Would you reproduce the whole listing below without altering a single word?

DATASET EXCERPTS:
────

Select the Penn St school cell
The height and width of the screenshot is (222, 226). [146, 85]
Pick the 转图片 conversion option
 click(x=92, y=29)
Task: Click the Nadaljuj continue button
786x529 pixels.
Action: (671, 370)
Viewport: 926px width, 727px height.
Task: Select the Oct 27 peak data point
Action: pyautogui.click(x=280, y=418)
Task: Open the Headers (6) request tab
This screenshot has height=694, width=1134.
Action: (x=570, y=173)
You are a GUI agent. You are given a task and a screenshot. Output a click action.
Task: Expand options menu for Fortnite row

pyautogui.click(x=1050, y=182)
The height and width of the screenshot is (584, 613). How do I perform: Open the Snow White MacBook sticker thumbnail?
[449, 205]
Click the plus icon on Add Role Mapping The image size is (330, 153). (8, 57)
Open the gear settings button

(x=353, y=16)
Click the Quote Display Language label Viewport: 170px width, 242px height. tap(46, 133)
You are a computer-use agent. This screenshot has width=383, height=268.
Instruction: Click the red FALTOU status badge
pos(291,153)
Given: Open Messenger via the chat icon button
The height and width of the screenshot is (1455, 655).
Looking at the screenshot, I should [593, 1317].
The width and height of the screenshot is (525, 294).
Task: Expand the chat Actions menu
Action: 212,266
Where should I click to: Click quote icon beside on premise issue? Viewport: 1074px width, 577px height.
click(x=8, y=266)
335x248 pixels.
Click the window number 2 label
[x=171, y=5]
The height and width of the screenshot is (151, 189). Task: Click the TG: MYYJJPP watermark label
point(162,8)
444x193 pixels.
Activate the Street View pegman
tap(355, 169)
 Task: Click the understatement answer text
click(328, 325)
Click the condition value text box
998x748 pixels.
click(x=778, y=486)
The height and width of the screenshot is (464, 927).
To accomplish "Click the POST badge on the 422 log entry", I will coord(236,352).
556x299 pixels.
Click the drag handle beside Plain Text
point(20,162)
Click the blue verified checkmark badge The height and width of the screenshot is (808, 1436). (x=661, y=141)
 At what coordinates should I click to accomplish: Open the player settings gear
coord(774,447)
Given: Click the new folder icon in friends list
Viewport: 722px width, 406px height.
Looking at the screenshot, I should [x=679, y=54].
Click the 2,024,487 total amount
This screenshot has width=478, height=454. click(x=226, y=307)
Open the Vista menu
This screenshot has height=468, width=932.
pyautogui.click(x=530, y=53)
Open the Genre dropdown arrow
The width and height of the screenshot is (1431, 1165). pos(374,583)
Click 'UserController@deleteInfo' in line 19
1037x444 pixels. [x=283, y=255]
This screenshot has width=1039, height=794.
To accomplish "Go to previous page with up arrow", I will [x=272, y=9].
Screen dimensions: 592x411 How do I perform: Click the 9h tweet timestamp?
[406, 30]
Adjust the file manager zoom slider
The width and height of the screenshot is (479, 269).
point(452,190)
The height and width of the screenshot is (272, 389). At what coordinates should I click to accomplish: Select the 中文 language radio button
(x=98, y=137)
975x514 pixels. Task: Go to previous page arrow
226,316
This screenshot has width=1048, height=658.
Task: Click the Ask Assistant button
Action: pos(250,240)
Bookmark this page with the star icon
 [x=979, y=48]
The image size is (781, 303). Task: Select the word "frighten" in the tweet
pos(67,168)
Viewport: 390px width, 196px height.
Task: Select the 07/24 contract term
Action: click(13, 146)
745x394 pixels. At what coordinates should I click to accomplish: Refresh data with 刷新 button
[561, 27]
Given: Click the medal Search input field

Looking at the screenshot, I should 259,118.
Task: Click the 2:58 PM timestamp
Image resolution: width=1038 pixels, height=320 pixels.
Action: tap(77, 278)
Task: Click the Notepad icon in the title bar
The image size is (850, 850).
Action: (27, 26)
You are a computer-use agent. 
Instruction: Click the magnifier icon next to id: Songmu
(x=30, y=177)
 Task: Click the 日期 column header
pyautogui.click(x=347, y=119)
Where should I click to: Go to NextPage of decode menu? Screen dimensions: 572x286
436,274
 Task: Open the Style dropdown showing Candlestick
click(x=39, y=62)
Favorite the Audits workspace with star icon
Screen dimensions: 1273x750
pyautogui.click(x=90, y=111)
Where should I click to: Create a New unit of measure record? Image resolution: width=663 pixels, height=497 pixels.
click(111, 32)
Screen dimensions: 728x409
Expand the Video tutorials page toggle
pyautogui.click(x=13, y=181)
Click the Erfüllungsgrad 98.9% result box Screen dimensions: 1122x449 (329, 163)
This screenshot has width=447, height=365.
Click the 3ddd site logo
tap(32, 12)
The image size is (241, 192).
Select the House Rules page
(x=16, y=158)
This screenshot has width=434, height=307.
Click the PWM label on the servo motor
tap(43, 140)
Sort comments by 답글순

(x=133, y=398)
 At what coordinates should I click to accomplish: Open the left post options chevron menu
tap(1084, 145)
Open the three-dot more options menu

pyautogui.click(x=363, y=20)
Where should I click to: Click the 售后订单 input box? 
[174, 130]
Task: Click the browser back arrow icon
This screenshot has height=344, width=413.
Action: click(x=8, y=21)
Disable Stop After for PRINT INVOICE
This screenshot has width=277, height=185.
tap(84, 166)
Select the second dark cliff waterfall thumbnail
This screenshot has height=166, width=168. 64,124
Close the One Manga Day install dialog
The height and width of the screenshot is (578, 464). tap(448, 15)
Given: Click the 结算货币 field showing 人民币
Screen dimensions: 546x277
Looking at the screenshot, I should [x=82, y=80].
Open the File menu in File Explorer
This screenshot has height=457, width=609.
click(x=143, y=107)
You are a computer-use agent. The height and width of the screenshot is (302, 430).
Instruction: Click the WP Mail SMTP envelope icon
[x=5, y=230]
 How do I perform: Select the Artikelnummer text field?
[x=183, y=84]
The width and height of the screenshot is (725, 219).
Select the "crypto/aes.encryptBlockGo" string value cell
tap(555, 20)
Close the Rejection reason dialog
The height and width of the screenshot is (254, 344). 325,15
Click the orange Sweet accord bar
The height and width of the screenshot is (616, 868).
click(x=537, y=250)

────

SOLVED PROBLEM:
Select the Penn St school cell
The height and width of the screenshot is (222, 226). [146, 85]
Pick the 转图片 conversion option
 click(x=92, y=29)
Task: Click the Nadaljuj continue button
786x529 pixels.
Action: (671, 370)
Viewport: 926px width, 727px height.
Task: Select the Oct 27 peak data point
Action: pyautogui.click(x=280, y=418)
Task: Open the Headers (6) request tab
This screenshot has height=694, width=1134.
Action: (x=570, y=173)
You are a GUI agent. You are given a task and a screenshot. Output a click action.
Task: Expand options menu for Fortnite row

pyautogui.click(x=1050, y=182)
The height and width of the screenshot is (584, 613). How do I perform: Open the Snow White MacBook sticker thumbnail?
[449, 205]
Click the plus icon on Add Role Mapping The image size is (330, 153). (8, 57)
Open the gear settings button

(x=353, y=16)
Click the Quote Display Language label Viewport: 170px width, 242px height. tap(46, 133)
You are a computer-use agent. This screenshot has width=383, height=268.
Instruction: Click the red FALTOU status badge
pos(291,153)
Given: Open Messenger via the chat icon button
The height and width of the screenshot is (1455, 655).
Looking at the screenshot, I should [593, 1317].
The width and height of the screenshot is (525, 294).
Task: Expand the chat Actions menu
Action: 212,266
Where should I click to: Click quote icon beside on premise issue? Viewport: 1074px width, 577px height.
click(x=8, y=266)
335x248 pixels.
Click the window number 2 label
[x=171, y=5]
The height and width of the screenshot is (151, 189). Task: Click the TG: MYYJJPP watermark label
point(162,8)
444x193 pixels.
Activate the Street View pegman
tap(355, 169)
 Task: Click the understatement answer text
click(328, 325)
Click the condition value text box
998x748 pixels.
click(x=778, y=486)
The height and width of the screenshot is (464, 927).
To accomplish "Click the POST badge on the 422 log entry", I will coord(236,352).
556x299 pixels.
Click the drag handle beside Plain Text
point(20,162)
Click the blue verified checkmark badge The height and width of the screenshot is (808, 1436). (x=661, y=141)
 At what coordinates should I click to accomplish: Open the player settings gear
coord(774,447)
Given: Click the new folder icon in friends list
Viewport: 722px width, 406px height.
Looking at the screenshot, I should [x=679, y=54].
Click the 2,024,487 total amount
This screenshot has width=478, height=454. click(x=226, y=307)
Open the Vista menu
This screenshot has height=468, width=932.
pyautogui.click(x=530, y=53)
Open the Genre dropdown arrow
The width and height of the screenshot is (1431, 1165). pos(374,583)
Click 'UserController@deleteInfo' in line 19
1037x444 pixels. [x=283, y=255]
This screenshot has width=1039, height=794.
To accomplish "Go to previous page with up arrow", I will [x=272, y=9].
Screen dimensions: 592x411 How do I perform: Click the 9h tweet timestamp?
[406, 30]
Adjust the file manager zoom slider
The width and height of the screenshot is (479, 269).
point(452,190)
The height and width of the screenshot is (272, 389). At what coordinates should I click to accomplish: Select the 中文 language radio button
(x=98, y=137)
975x514 pixels. Task: Go to previous page arrow
226,316
This screenshot has width=1048, height=658.
Task: Click the Ask Assistant button
Action: pos(250,240)
Bookmark this page with the star icon
 [x=979, y=48]
The image size is (781, 303). Task: Select the word "frighten" in the tweet
pos(67,168)
Viewport: 390px width, 196px height.
Task: Select the 07/24 contract term
Action: click(13, 146)
745x394 pixels. At what coordinates should I click to accomplish: Refresh data with 刷新 button
[561, 27]
Given: Click the medal Search input field

Looking at the screenshot, I should 259,118.
Task: Click the 2:58 PM timestamp
Image resolution: width=1038 pixels, height=320 pixels.
Action: tap(77, 278)
Task: Click the Notepad icon in the title bar
The image size is (850, 850).
Action: (27, 26)
You are a computer-use agent. 
Instruction: Click the magnifier icon next to id: Songmu
(x=30, y=177)
 Task: Click the 日期 column header
pyautogui.click(x=347, y=119)
Where should I click to: Go to NextPage of decode menu? Screen dimensions: 572x286
436,274
 Task: Open the Style dropdown showing Candlestick
click(x=39, y=62)
Favorite the Audits workspace with star icon
Screen dimensions: 1273x750
pyautogui.click(x=90, y=111)
Where should I click to: Create a New unit of measure record? Image resolution: width=663 pixels, height=497 pixels.
click(111, 32)
Screen dimensions: 728x409
Expand the Video tutorials page toggle
pyautogui.click(x=13, y=181)
Click the Erfüllungsgrad 98.9% result box Screen dimensions: 1122x449 (329, 163)
This screenshot has width=447, height=365.
Click the 3ddd site logo
tap(32, 12)
The image size is (241, 192).
Select the House Rules page
(x=16, y=158)
This screenshot has width=434, height=307.
Click the PWM label on the servo motor
tap(43, 140)
Sort comments by 답글순

(x=133, y=398)
 At what coordinates should I click to accomplish: Open the left post options chevron menu
tap(1084, 145)
Open the three-dot more options menu

pyautogui.click(x=363, y=20)
Where should I click to: Click the 售后订单 input box? 
[174, 130]
Task: Click the browser back arrow icon
This screenshot has height=344, width=413.
Action: click(x=8, y=21)
Disable Stop After for PRINT INVOICE
This screenshot has width=277, height=185.
tap(84, 166)
Select the second dark cliff waterfall thumbnail
This screenshot has height=166, width=168. 64,124
Close the One Manga Day install dialog
The height and width of the screenshot is (578, 464). tap(448, 15)
Given: Click the 结算货币 field showing 人民币
Screen dimensions: 546x277
Looking at the screenshot, I should [x=82, y=80].
Open the File menu in File Explorer
This screenshot has height=457, width=609.
click(x=143, y=107)
You are a computer-use agent. The height and width of the screenshot is (302, 430).
Instruction: Click the WP Mail SMTP envelope icon
[x=5, y=230]
 How do I perform: Select the Artikelnummer text field?
[x=183, y=84]
The width and height of the screenshot is (725, 219).
Select the "crypto/aes.encryptBlockGo" string value cell
tap(555, 20)
Close the Rejection reason dialog
The height and width of the screenshot is (254, 344). 325,15
Click the orange Sweet accord bar
The height and width of the screenshot is (616, 868).
click(x=537, y=250)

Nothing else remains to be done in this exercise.